▸ **Tasks to carry out**
1 - According to the summary of the California workers' compensation drug formulary report below, by what percentage and dollar amount does prescription drug spending decrease?
2 - Using the summary of the California workers' compensation drug formulary report below, explain why physician dispensing of drugs is expected to become less common once the formulary is in place.
3 - Write the next part of the summary of the California workers' compensation drug formulary report below, picking up after its final sentence.

California Assembly Bill 1124 required the state's Division of Workers' Compensation (DWC) in the Department of Industrial Relations to establish a drug formulary for all workers' compensation payers in the state. Formularies in workers' compensation serve to reinforce safe and effective prescribing patterns for practitioners and payers. The objective of this report is to estimate the potential impacts of a California Workers' Compensation formulary in terms of changes in prescription drug use and spending and to discuss the potential broader impacts of these changes on the California economy. This report is the second of three related reports. The first reviewed existing formularies that DWC might consider, summarized their relative strengths and weaknesses, reviewed the options for the related policies that are needed to implement and update the formulary, and made recommendations for the formulary implementation policies and updating process. The third report will describe a monitoring framework for tracking the actual impacts of implementing the drug formulary.

Key Findings

Prescription Drug Use Decreases by 7.1 Percent (381,000 Fills) Because Prescribers Write Fewer Prescriptions for Drugs Subject to PR

  • Prescription drug spending decreases by 10.4 percent (or $45.4 million) because of the overall reduction in prescribing as well as lower prices for pharmacy-dispensed drugs and generic drugs compared with physician-dispensed and brand-name drugs.
  • Different sets of assumptions resulted in lower- and upper-bound estimates of $25.6 million and $76.5 million, respectively.
  • Physician dispensing of drugs — which is common in the California Workers' Compensation system — will be less common after the implementation of the formulary because, in many cases, physician-dispensed drugs will be subject to review by payers. This change will reduce provider net income by an estimated $18.3 million.

Stored items:
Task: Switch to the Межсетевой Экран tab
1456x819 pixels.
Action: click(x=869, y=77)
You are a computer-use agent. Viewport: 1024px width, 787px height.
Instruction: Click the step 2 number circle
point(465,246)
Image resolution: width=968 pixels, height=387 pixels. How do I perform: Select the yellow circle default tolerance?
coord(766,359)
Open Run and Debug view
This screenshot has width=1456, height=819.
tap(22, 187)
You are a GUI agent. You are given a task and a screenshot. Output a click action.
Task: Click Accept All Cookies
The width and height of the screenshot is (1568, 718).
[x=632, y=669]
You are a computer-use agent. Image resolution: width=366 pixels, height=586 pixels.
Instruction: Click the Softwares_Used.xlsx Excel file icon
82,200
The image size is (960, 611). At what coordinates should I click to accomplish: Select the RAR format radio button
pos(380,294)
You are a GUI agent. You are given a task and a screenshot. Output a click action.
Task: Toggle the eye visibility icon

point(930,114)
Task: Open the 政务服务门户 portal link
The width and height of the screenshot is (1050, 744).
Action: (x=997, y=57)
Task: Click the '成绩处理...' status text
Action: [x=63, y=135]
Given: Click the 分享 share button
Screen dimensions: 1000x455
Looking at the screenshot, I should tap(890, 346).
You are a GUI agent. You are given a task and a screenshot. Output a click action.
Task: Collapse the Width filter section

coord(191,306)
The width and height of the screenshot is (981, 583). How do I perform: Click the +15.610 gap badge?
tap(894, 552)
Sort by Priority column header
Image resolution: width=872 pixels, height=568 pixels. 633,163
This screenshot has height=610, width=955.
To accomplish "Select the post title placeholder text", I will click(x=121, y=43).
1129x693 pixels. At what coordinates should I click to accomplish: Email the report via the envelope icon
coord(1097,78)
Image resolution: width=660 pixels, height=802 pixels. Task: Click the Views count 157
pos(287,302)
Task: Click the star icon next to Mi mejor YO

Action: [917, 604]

▸ **Answers per task**
1 - It decreases by 10.4 percent, or $45.4 million.

2 - Physician dispensing will become less common because, in many cases, physician-dispensed drugs will be subject to review by payers under the formulary.

3 -
  • In total, the net increase in California gross state product is $2.4 million. The net expected change in employment is an increase of ten jobs.

4.6 Percent of Prescription Bill Lines and 12.1 Percent of Total Spending on Brand and Generic Drugs in 2014 Were for Brand-Name Drugs When an Approved Generic Substitute Was Available

  • These results suggest that new prospective review (PR) requirements may lead to changes in prescribing patterns toward generic drugs in specific classes where brand-name prescribing is relatively common (such as psychotherapeutic agents, anticonvulsants, and opioid analgesics).
  • Thirty-six percent of prescription bill lines and 34 percent of prescription spending (excluding compounded drugs) were for physician-dispensed drugs in 2014.
  • Only a small share of total prescriptions would be exempted from PR based on the special and perioperative fill provisions.

Recommendations

  • Ongoing analysis of WCIS data is needed to monitor the magnitude of anticipated changes in CA WC prescription utilization and spending as the formulary is implemented, and to monitor unexpected effects of the policy.
  • Evaluation and monitoring efforts should focus on changes in effects over time as prescriber behavior changes in response to growing familiarity with the formulary and PR process.
  • Evaluation and monitoring efforts should also focus on rapid growth in prescribing rates or spending for specific categories of drugs that could signal a behavioral response on the part of prescribers.
  • Monitoring should look for spillover effects where changes in prescribing in one drug class (for example, opioid analgesics) affect utilization in a related class (for example, simultaneous changes in utilization of drugs to treat common gastrointestinal side effects of analgesics).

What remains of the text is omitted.